*** DATA EXTRACT Section Begins ***
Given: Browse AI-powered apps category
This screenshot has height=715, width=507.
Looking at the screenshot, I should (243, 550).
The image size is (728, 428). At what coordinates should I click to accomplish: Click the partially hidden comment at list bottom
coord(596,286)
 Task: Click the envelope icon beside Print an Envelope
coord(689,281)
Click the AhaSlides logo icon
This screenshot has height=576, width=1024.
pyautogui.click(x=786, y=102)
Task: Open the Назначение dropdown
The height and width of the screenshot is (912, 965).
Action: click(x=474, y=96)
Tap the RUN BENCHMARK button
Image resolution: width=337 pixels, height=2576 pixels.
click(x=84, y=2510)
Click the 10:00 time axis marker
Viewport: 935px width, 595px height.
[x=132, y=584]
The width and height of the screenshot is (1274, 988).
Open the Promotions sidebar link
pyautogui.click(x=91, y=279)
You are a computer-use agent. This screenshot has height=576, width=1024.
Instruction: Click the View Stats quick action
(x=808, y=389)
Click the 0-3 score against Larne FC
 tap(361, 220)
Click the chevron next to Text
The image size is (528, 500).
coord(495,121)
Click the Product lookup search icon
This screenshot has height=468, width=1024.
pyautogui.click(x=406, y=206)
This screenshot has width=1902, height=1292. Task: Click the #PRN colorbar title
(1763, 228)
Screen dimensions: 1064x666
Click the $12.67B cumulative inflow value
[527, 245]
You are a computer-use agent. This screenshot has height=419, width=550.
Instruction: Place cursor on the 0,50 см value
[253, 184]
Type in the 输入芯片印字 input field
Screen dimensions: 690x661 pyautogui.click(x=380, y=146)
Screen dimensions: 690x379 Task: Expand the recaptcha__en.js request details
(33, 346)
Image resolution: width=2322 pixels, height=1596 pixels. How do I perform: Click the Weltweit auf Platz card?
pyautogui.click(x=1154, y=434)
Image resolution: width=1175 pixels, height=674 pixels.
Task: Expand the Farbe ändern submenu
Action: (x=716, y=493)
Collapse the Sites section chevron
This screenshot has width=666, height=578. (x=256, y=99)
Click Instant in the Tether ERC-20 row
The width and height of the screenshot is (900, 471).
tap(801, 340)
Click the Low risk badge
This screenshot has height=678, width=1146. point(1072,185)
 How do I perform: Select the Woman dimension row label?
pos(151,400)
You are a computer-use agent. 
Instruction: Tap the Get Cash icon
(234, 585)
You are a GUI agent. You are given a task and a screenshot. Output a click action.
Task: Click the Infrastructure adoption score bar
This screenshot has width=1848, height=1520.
*** DATA EXTRACT Section Ends ***
[TASK REQUIREMENTS] Copy out the records once more, exactly as they are written.

[ANSWER TO THE EXERCISE]
Given: Browse AI-powered apps category
This screenshot has height=715, width=507.
Looking at the screenshot, I should (243, 550).
The image size is (728, 428). At what coordinates should I click to accomplish: Click the partially hidden comment at list bottom
coord(596,286)
 Task: Click the envelope icon beside Print an Envelope
coord(689,281)
Click the AhaSlides logo icon
This screenshot has height=576, width=1024.
pyautogui.click(x=786, y=102)
Task: Open the Назначение dropdown
The height and width of the screenshot is (912, 965).
Action: click(x=474, y=96)
Tap the RUN BENCHMARK button
Image resolution: width=337 pixels, height=2576 pixels.
click(x=84, y=2510)
Click the 10:00 time axis marker
Viewport: 935px width, 595px height.
[x=132, y=584]
The width and height of the screenshot is (1274, 988).
Open the Promotions sidebar link
pyautogui.click(x=91, y=279)
You are a computer-use agent. This screenshot has height=576, width=1024.
Instruction: Click the View Stats quick action
(x=808, y=389)
Click the 0-3 score against Larne FC
 tap(361, 220)
Click the chevron next to Text
The image size is (528, 500).
coord(495,121)
Click the Product lookup search icon
This screenshot has height=468, width=1024.
pyautogui.click(x=406, y=206)
This screenshot has width=1902, height=1292. Task: Click the #PRN colorbar title
(1763, 228)
Screen dimensions: 1064x666
Click the $12.67B cumulative inflow value
[527, 245]
You are a computer-use agent. This screenshot has height=419, width=550.
Instruction: Place cursor on the 0,50 см value
[253, 184]
Type in the 输入芯片印字 input field
Screen dimensions: 690x661 pyautogui.click(x=380, y=146)
Screen dimensions: 690x379 Task: Expand the recaptcha__en.js request details
(33, 346)
Image resolution: width=2322 pixels, height=1596 pixels. How do I perform: Click the Weltweit auf Platz card?
pyautogui.click(x=1154, y=434)
Image resolution: width=1175 pixels, height=674 pixels.
Task: Expand the Farbe ändern submenu
Action: (x=716, y=493)
Collapse the Sites section chevron
This screenshot has width=666, height=578. (x=256, y=99)
Click Instant in the Tether ERC-20 row
The width and height of the screenshot is (900, 471).
tap(801, 340)
Click the Low risk badge
This screenshot has height=678, width=1146. point(1072,185)
 How do I perform: Select the Woman dimension row label?
pos(151,400)
You are a computer-use agent. 
Instruction: Tap the Get Cash icon
(234, 585)
You are a GUI agent. You are given a task and a screenshot. Output a click action.
Task: Click the Infrastructure adoption score bar
This screenshot has width=1848, height=1520.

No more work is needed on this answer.